THE TASK -> Please update the listing below by replacing "screenshot" with "image" everywhere it occurs and keeping every other word unchanged. Omit the pictures from your version.

[Data items]
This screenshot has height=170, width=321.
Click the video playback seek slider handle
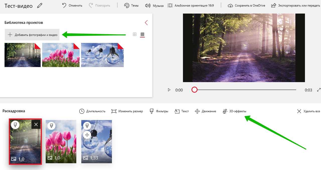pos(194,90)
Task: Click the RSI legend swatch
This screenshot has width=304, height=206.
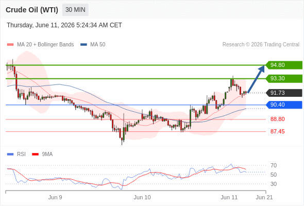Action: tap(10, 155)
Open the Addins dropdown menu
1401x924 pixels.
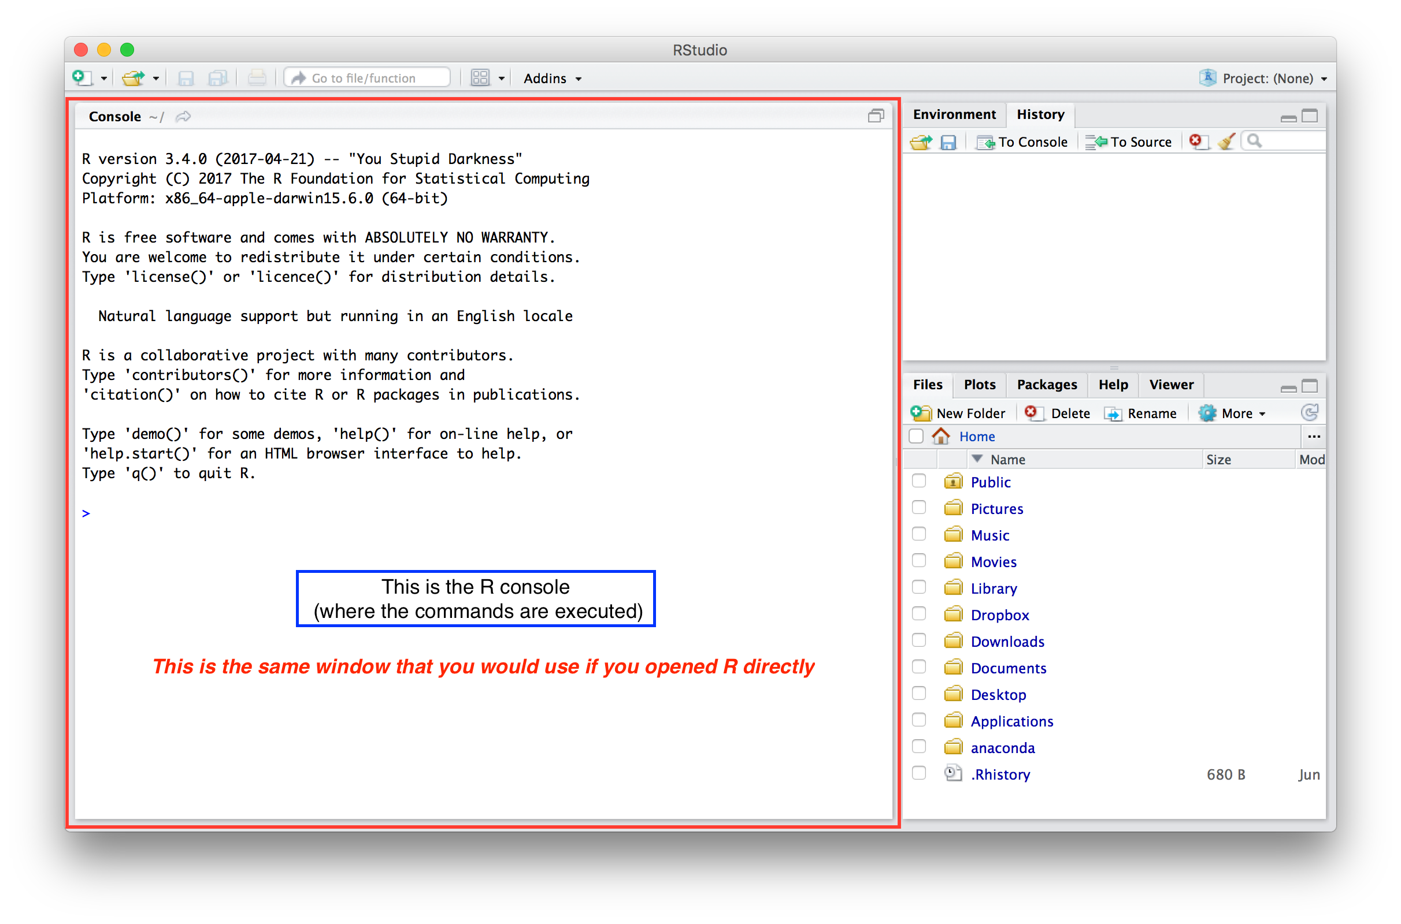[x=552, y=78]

SOLUTION FOR THIS PROBLEM ->
This image has height=170, width=321.
Click the video playback seek slider handle
pos(194,90)
Task: Click the RSI legend swatch
This image has width=304, height=206.
Action: tap(10, 155)
Open the Addins dropdown menu
1401x924 pixels.
[x=552, y=78]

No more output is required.